▸ Problem to solve:
Extract verbatim the lines of the items below, from the line containing "You are a GUI" through the last line of the items. Leave the pictures out of your answer.
START Records for processing
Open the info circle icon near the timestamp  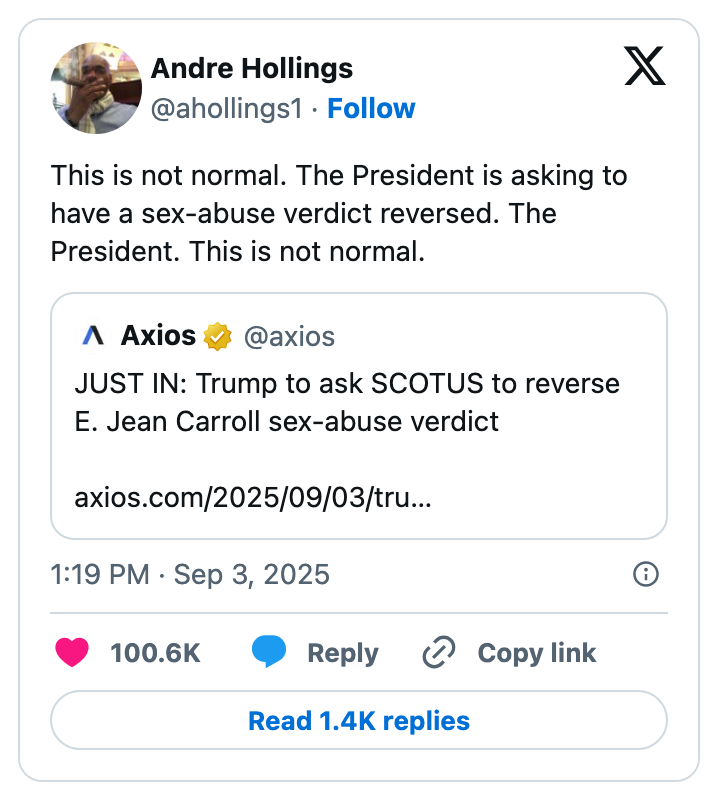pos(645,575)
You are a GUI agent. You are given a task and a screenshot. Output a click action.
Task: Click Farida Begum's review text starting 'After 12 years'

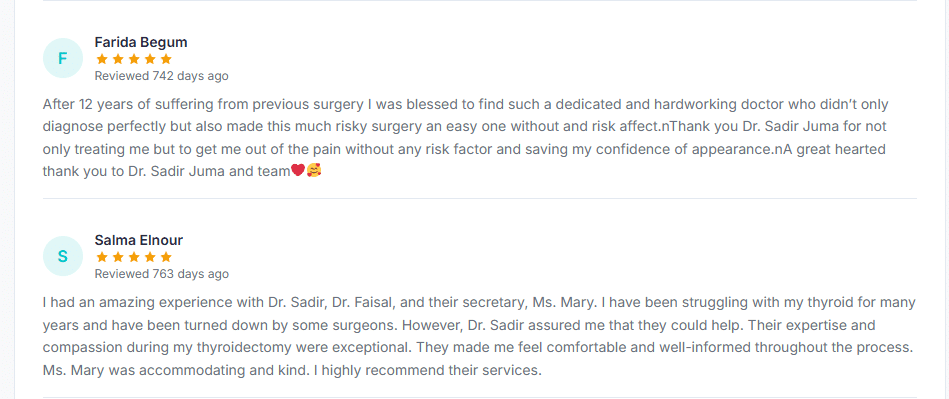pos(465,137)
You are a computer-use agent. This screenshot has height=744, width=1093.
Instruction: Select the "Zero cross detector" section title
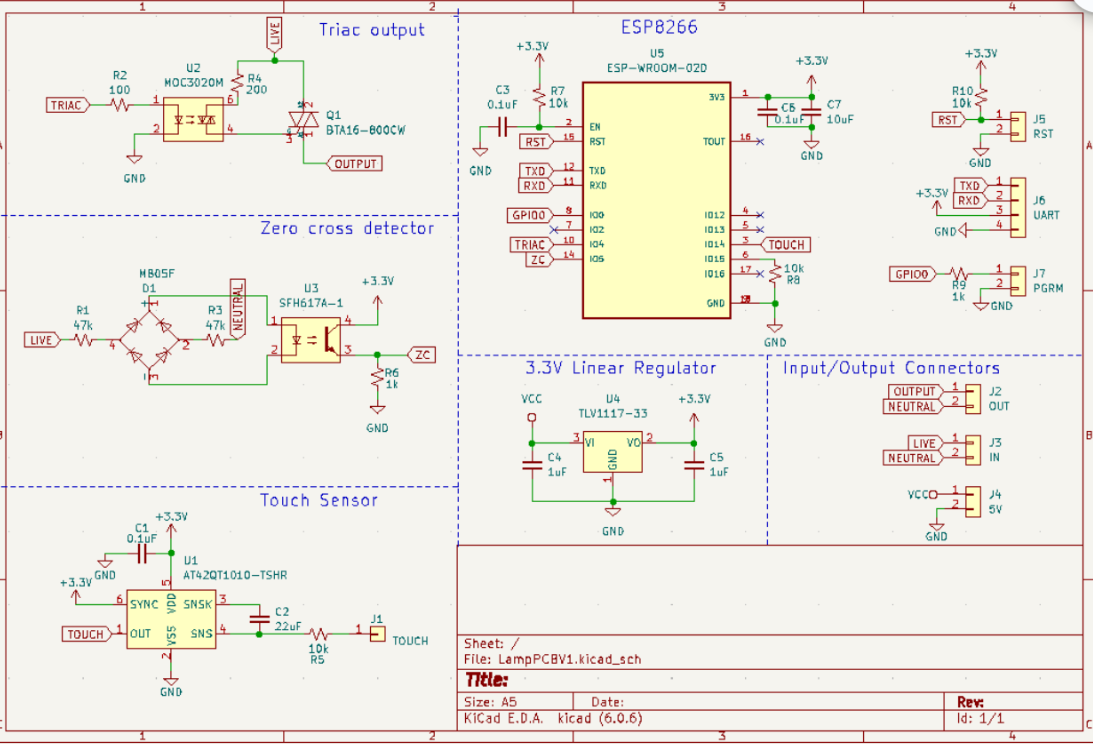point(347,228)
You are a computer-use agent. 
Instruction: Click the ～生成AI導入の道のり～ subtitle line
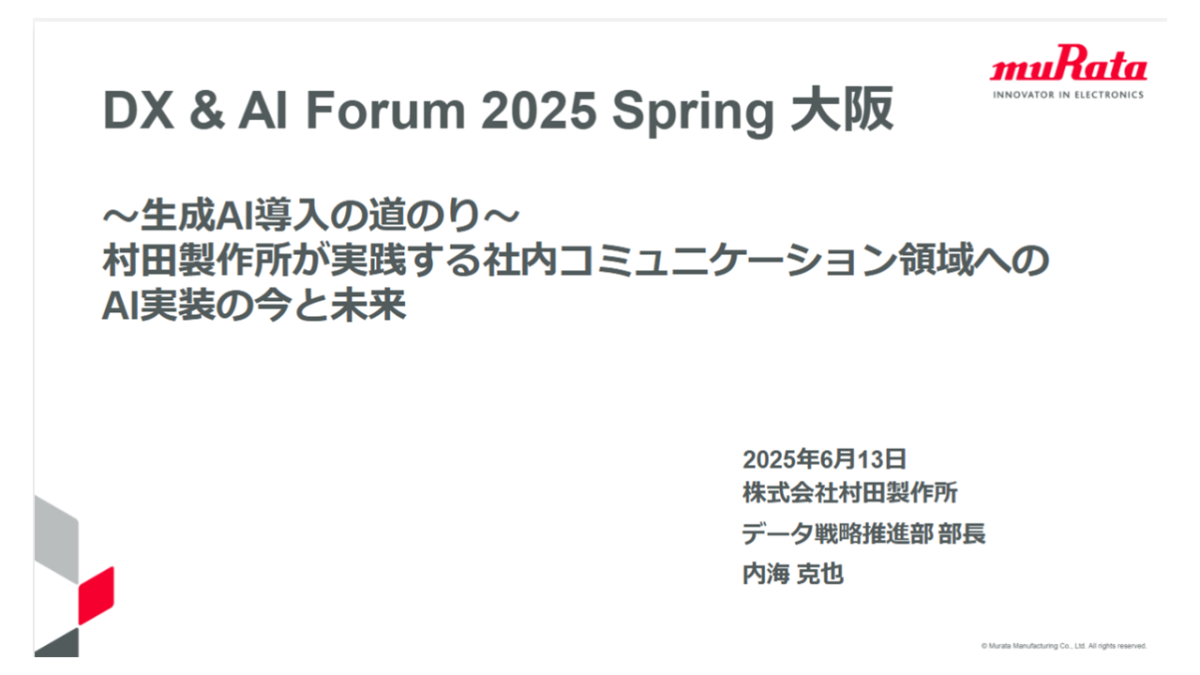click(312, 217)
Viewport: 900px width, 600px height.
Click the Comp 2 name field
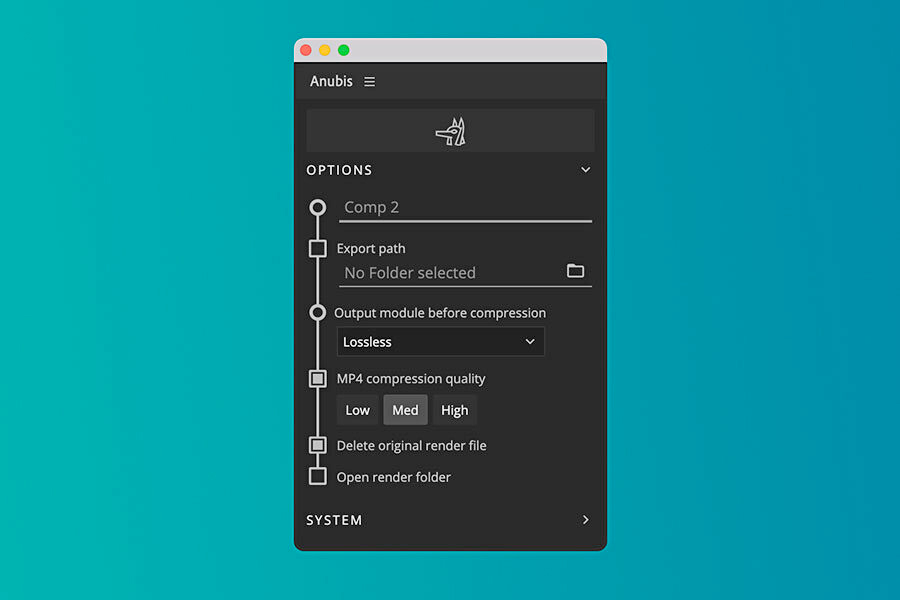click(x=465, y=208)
END Records for processing
▸ Full output:
You are a GUI agent. You are given a task and a screenshot. Output a click action.
Task: Click Farida Begum's review text starting 'After 12 years'

pos(465,137)
You are a computer-use agent. This screenshot has height=744, width=1093.
Instruction: Select the "Zero cross detector" section title
point(347,228)
You are a computer-use agent. 
Instruction: Click the ～生成AI導入の道のり～ subtitle line
click(312, 217)
Viewport: 900px width, 600px height.
Click the Comp 2 name field
click(x=465, y=208)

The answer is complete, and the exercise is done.